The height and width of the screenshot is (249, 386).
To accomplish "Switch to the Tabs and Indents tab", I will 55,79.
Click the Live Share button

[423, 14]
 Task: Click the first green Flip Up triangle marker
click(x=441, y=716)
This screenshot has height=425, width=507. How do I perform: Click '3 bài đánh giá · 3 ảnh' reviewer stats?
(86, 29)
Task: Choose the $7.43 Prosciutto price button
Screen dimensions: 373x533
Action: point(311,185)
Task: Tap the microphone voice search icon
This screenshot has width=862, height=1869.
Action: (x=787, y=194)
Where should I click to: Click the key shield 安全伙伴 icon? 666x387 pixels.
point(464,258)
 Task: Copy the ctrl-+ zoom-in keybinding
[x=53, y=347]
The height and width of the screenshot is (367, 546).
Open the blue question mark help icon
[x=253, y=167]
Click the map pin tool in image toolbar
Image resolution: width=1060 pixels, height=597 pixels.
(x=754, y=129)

*Exercise goal*
Please show each line of the entries above that contains the word "button".

*Exercise answer*
Click the Live Share button
Task: Choose the $7.43 Prosciutto price button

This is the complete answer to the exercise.